8 jours après la fin du bloc, j’ai fait un ersatz de test en pallier (ramp test) où j’ai dosé ma lactatémie. J’estimais le haut de ma zone 2 un peu au dessus de 200W et le deuxième seuil ventilatoire/FTP vers 255-260 W. J’ai fait 10 min à 200W, 10 min à 235 W et deux fois 10 min à 260W avec des cadences un petit peu différentes. J’ai dosé la lactatémie à l’oreille et au doigt à la fin du pallier. J’ai trouvé que le dosage à l’oreille était moins douloureux.

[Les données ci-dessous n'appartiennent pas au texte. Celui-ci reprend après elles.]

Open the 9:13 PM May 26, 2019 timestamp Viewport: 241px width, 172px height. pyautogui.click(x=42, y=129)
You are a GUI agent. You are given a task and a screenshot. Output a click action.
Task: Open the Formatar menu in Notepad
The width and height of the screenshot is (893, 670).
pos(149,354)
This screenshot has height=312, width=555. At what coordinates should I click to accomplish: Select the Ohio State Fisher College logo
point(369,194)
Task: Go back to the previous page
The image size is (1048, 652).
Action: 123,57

La lactatémie confirme que mon premier seuil ventilatoire doit être autour de 210W (j’étais à 2.4 mmol/L après 235W) et que mon deuxième seuil ventilatoire devait se trouver autour de 255-260 W car mes dosages de lactate passaient 4 sur les deux derniers intervalles. Il faudrait confirmer ça par un exercice soutenu au deuxième seuil ventilatoire puisque la lactatémie peut évoluer lors d’un tel effort.

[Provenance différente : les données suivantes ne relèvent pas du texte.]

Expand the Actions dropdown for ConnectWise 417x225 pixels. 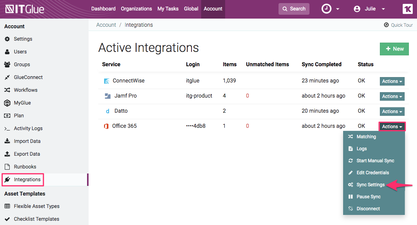392,81
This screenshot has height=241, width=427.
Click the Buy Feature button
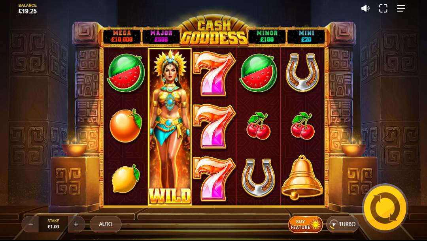click(x=305, y=224)
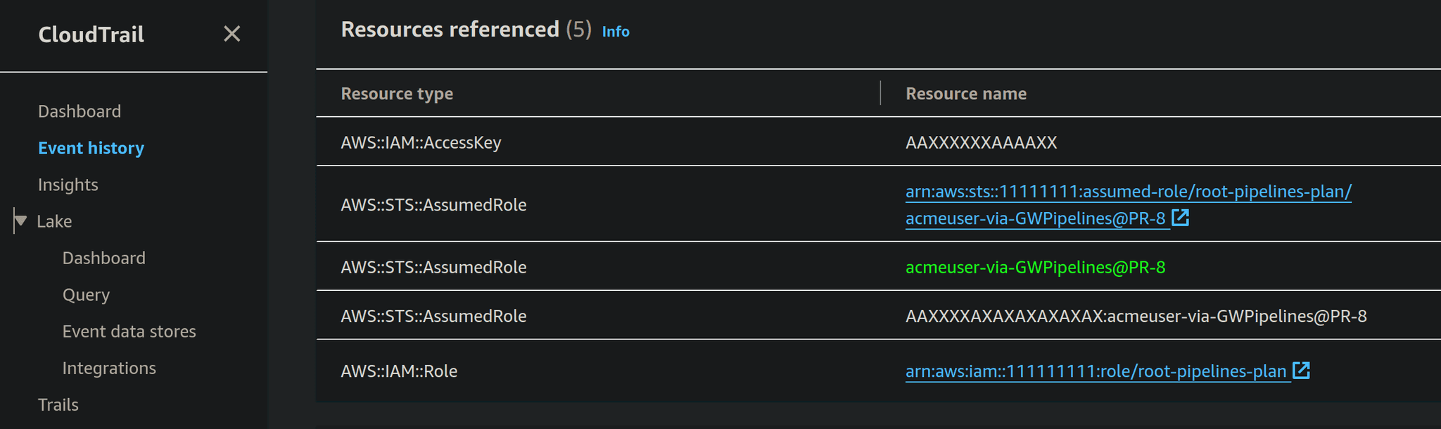The image size is (1441, 429).
Task: Open external link icon for root-pipelines-plan role
Action: click(x=1301, y=371)
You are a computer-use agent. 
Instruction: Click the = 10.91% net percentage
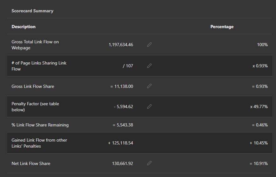259,163
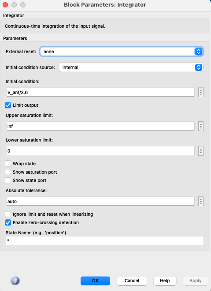
Task: Click into the Initial condition input field
Action: click(100, 92)
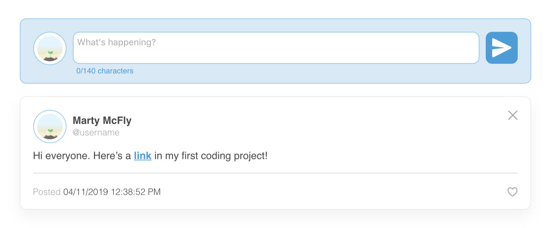Screen dimensions: 550x228
Task: Click the sprout graphic in the post avatar
Action: pos(50,132)
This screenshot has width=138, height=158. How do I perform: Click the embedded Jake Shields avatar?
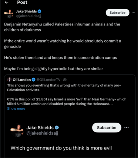pos(17,130)
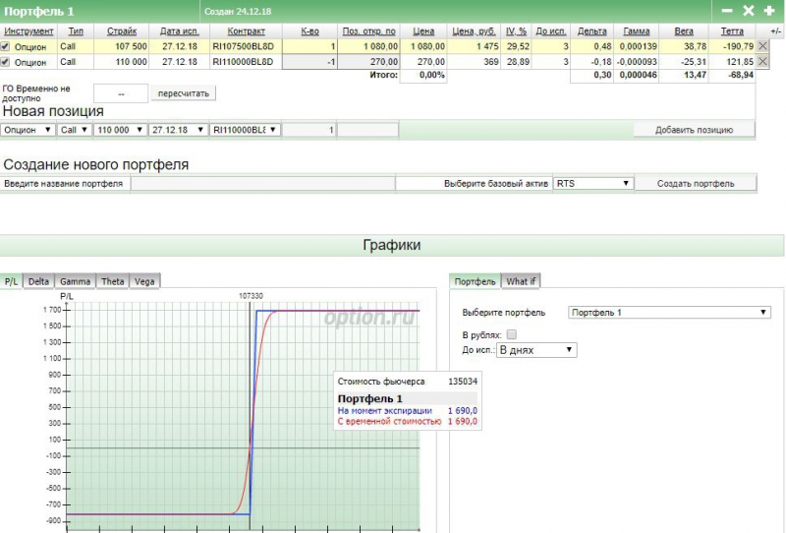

En conclusion, ça fait plusieurs fois que je constate des progrès avec des séances type 4×8 min. C’est quelque chose qui peut donc marcher pour moi. Dans la préparation de mon Ironman j’avais des séances qui s’en rapprochaient avec 3×10 min d’intensité croissante. Je réponds donc assez bien aux intervalles longs. De façon très pragmatique, je ne me sens quand même pas au top comme j’ai pu le vivre en 2018 en mai juin. Je suis nostalgique ! Le covid n’est pas étranger à ça avec l’impossibilité de se projeter et un manque « d’envie ». A ce sujet, j’entre en résonance avec les vidéos de la série Darkside de Niko de la chaîne You Tube Running Addict (< je n’ai jamais aimé ce nom de chaine mais le contenu est bien).